Outi Mäkelä has learned much about working in her elected position during the Sokotel break project. Photo: Eeva Anundi

The work partners choose their words carefully. From the very beginning, the employer realised that breaks are something that should be promoted. But there were also some challenges. The employees wanted to negotiate a local agreement on breaks, but the employer was not enthusiastic.

Ultimately, they agreed to follow the current collective agreement more closely. According to the collective agreement, every shift of more than 6 hours in duration must include a coffee break and a half-hour rest period, or another period long enough for a meal, while taking the pace of the work into consideration.

According to Erika Kähärä, work environment specialist at PAM, the health care sector has adopted a paid break which allows for eating alongside work.

“It should be obvious that the employer must arrange the work so that it allows for breaks,” says Kähärä. If the flow of customers is so rapid that it is impossible for the employee to leave the post, or the employee is likely to be interrupted with unreasonable frequency during their break, the employer must arrange another employee to take over during the break or allow for a pause in the service for its duration.

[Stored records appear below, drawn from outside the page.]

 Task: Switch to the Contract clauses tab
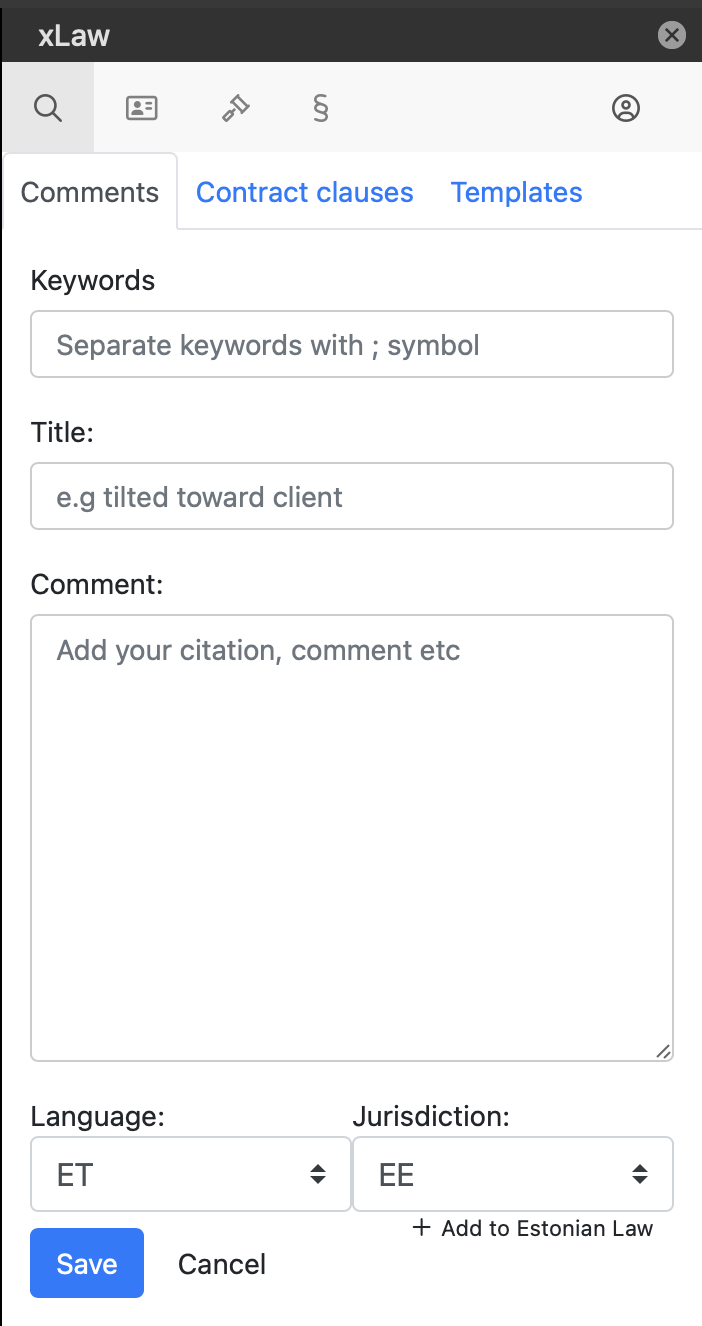pos(304,192)
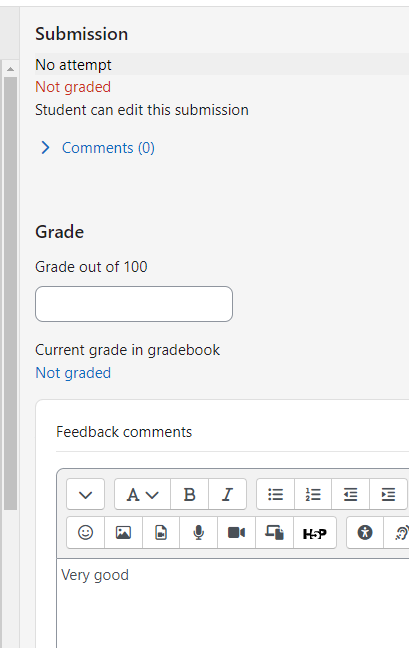The height and width of the screenshot is (648, 409).
Task: Open the screenreader helper
Action: (398, 533)
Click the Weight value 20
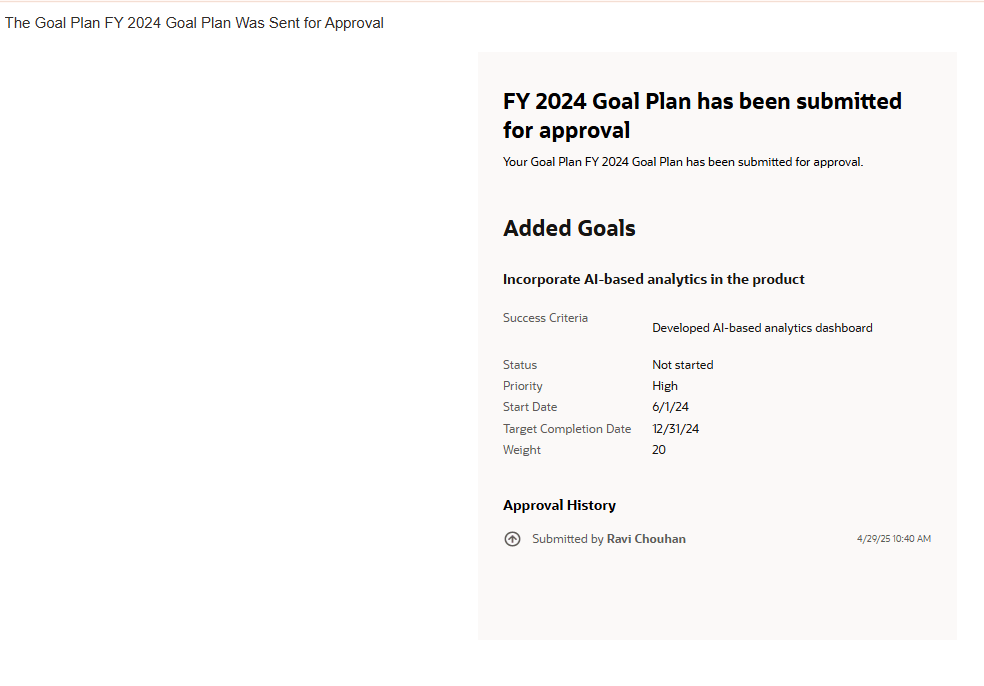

At Sokotel, hotel-specific instructions were drafted, reflecting how breaks could be successfully arranged in each location, how to find someone to take over during breaks and how to take advantage of working across departments. Mäkelä and Miettinen believe that it will take time to change the culture – it won’t happen overnight.

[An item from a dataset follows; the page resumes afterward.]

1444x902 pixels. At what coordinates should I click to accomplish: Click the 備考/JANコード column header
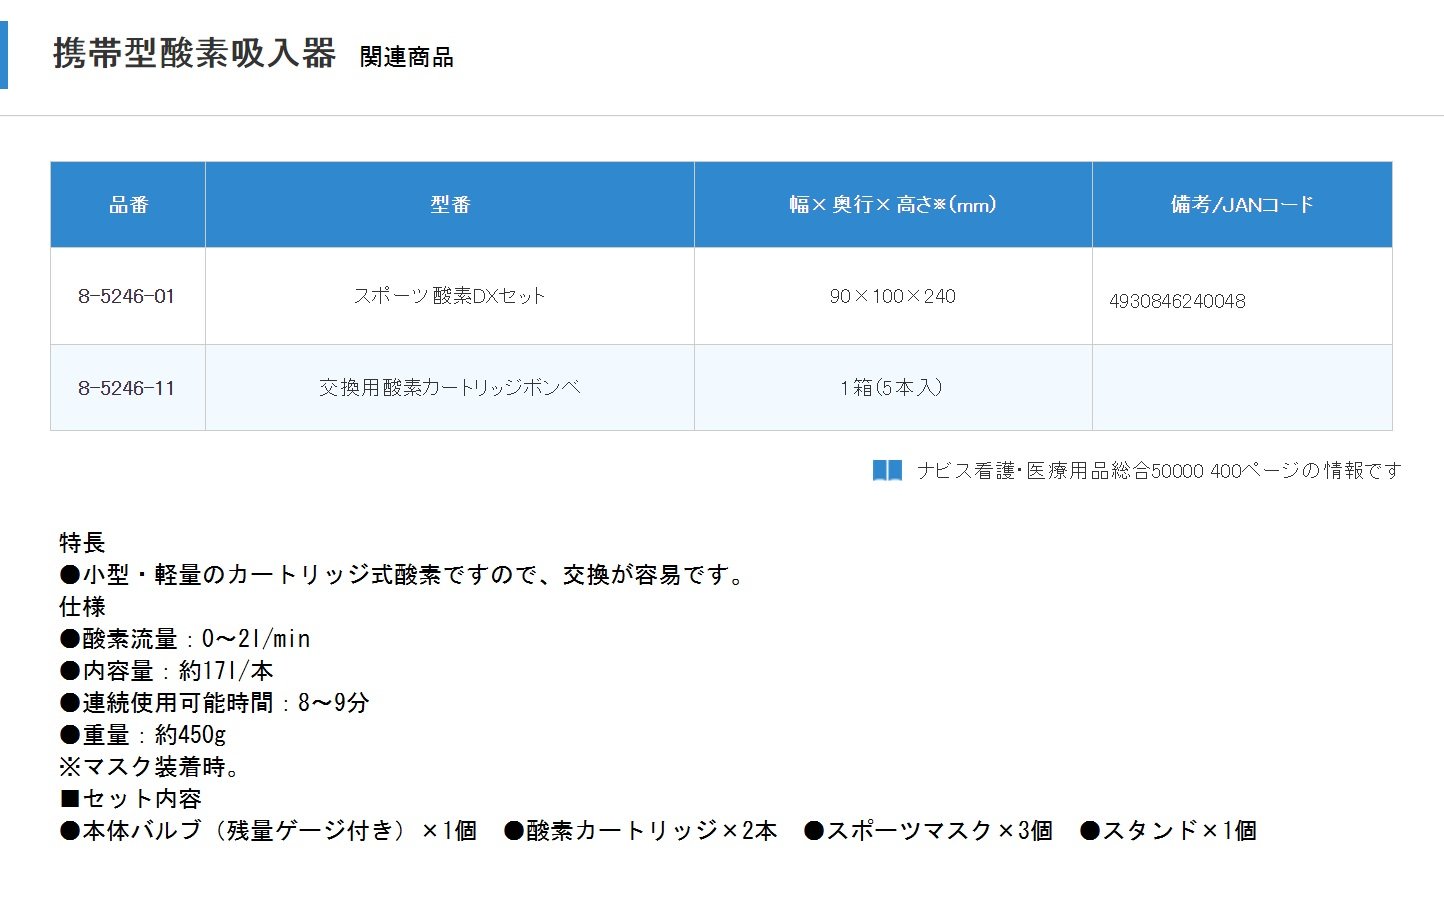pos(1242,205)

Mäkelä summarises the roles of the employer and employee in creating a pro-break culture:

"The employer must enable a break, and the employee must take it."

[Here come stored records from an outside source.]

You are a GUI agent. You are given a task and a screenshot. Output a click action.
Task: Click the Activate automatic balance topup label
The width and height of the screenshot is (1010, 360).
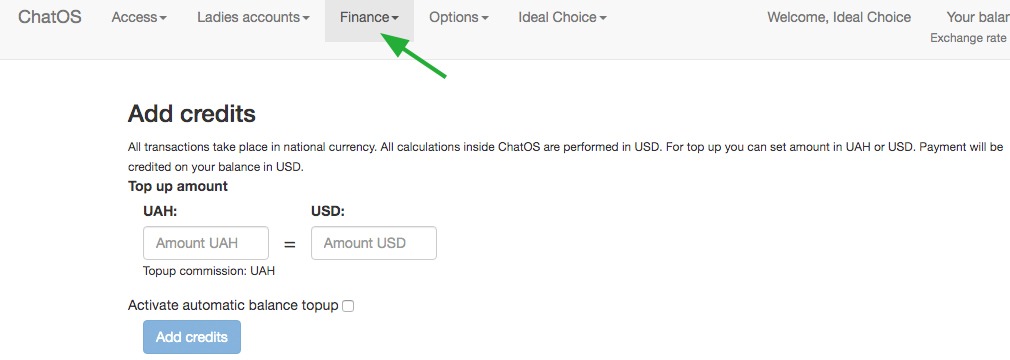[233, 305]
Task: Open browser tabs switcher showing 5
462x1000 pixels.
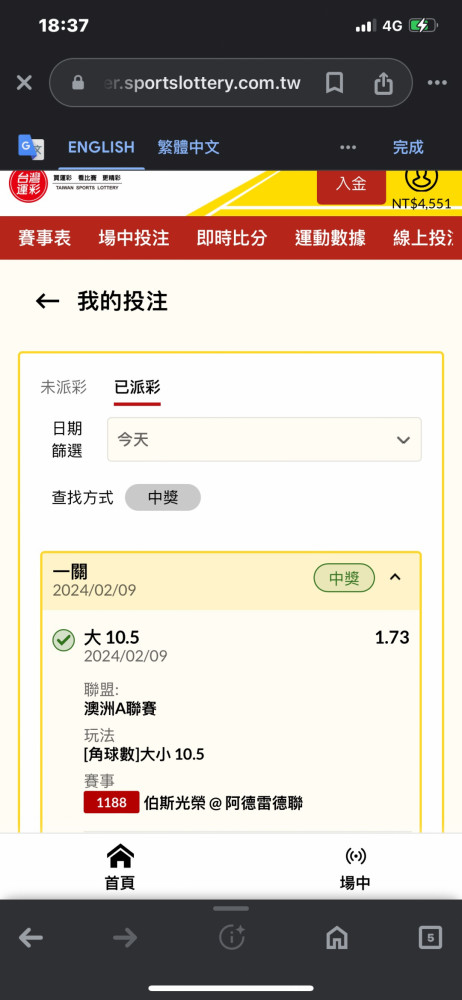Action: pos(430,938)
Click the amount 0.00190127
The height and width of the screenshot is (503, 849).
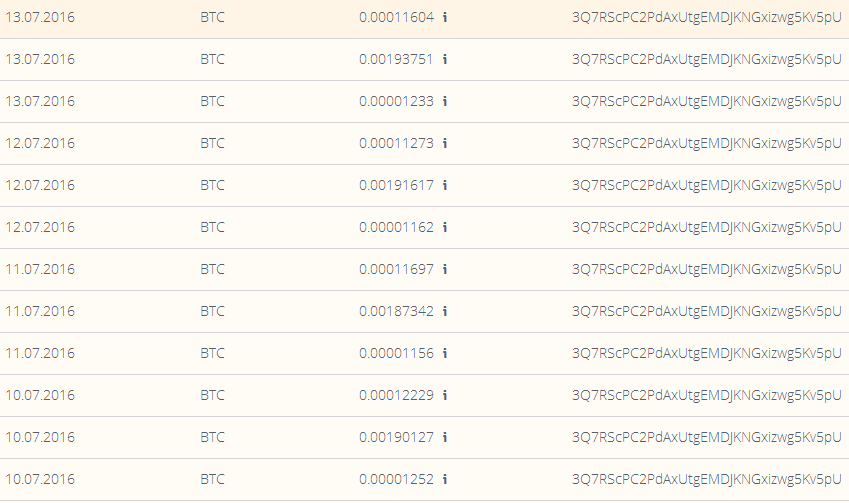pos(396,437)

Listening to these two talk about the break project, one can’t help but start thinking about the concern often raised in various seminars: how to keep young people working in the industry for longer. Employee coping has been recognised as as problem. Perhaps it really is time to fix the unclear break practices that have even been called the “black hole” of the hotel and restaurant industry.

Outi Mäkelä has toured workplaces to talk about break practices. Photo: Eeva Anundi

This break project was carried out as a workplace action, and it received support from PAM’s paid staff.

The Sokotel break project

October 2018: Member survey on workplace concerns is sent out.
November–December 2018: Break survey sent out, collecting information on how breaks are taken.
January–February 2019: Results of the break survey were reported to the employees and employer.
March–April 2019: Negotiations to improve break practices.
June 2019: Hotel-specific break discussions launched.
May 2019: Finalising the project with HR. The “Gimme a Break” measure was implemented at all locations.